(Work to be completed)
Please reproduce the data exactly and omit the pictures.

(Dataset extract)
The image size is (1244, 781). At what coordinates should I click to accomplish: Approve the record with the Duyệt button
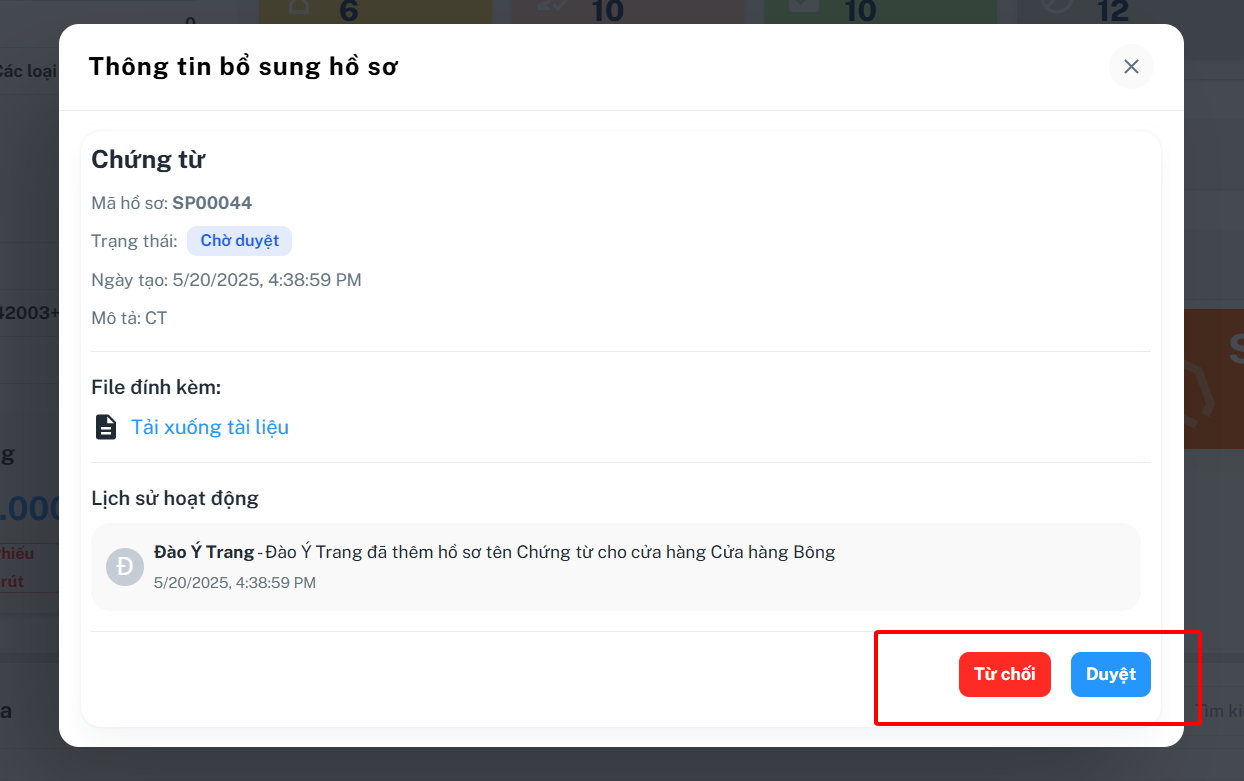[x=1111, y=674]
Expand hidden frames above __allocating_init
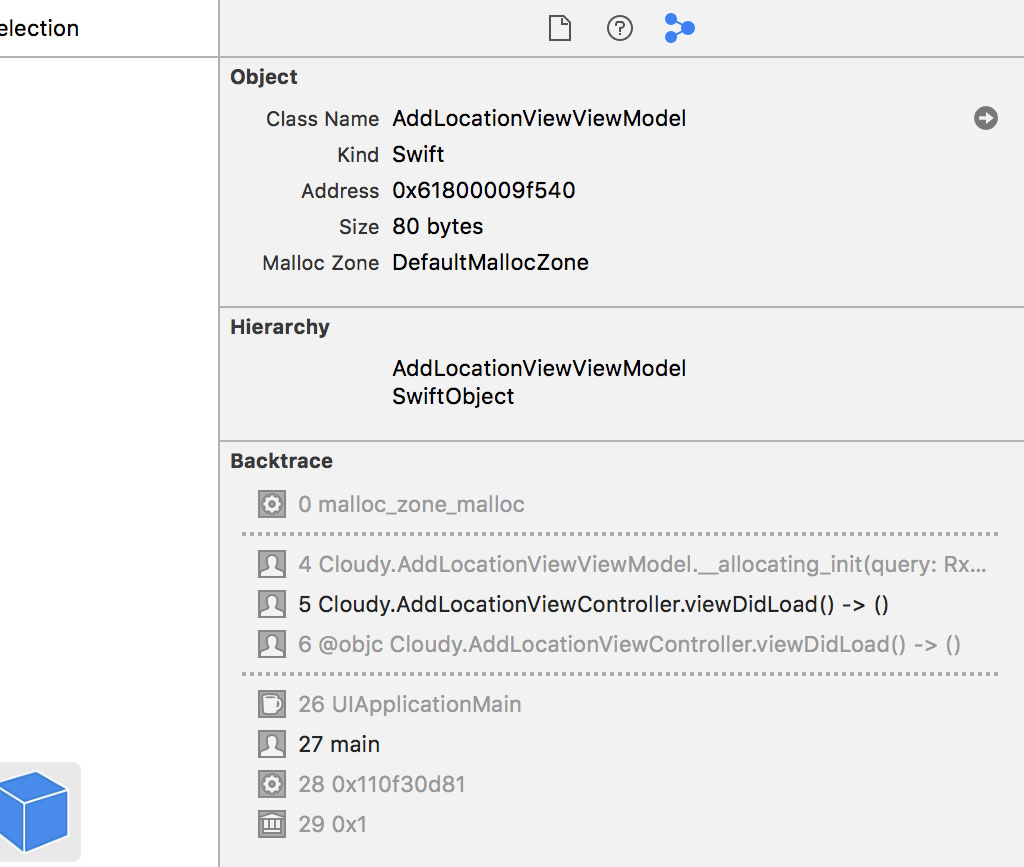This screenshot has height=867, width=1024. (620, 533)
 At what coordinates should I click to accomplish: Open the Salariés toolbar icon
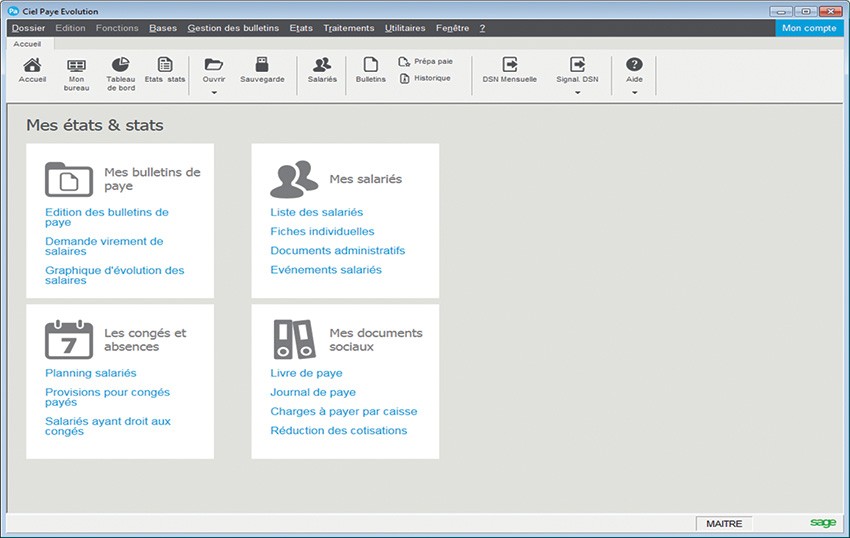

(Reply)
The image size is (1244, 781). At what coordinates should I click to accomplish: Approve the record with the Duyệt button
[x=1111, y=674]
Expand hidden frames above __allocating_init
This screenshot has height=867, width=1024. (620, 533)
 At what coordinates should I click to accomplish: Open the Salariés toolbar icon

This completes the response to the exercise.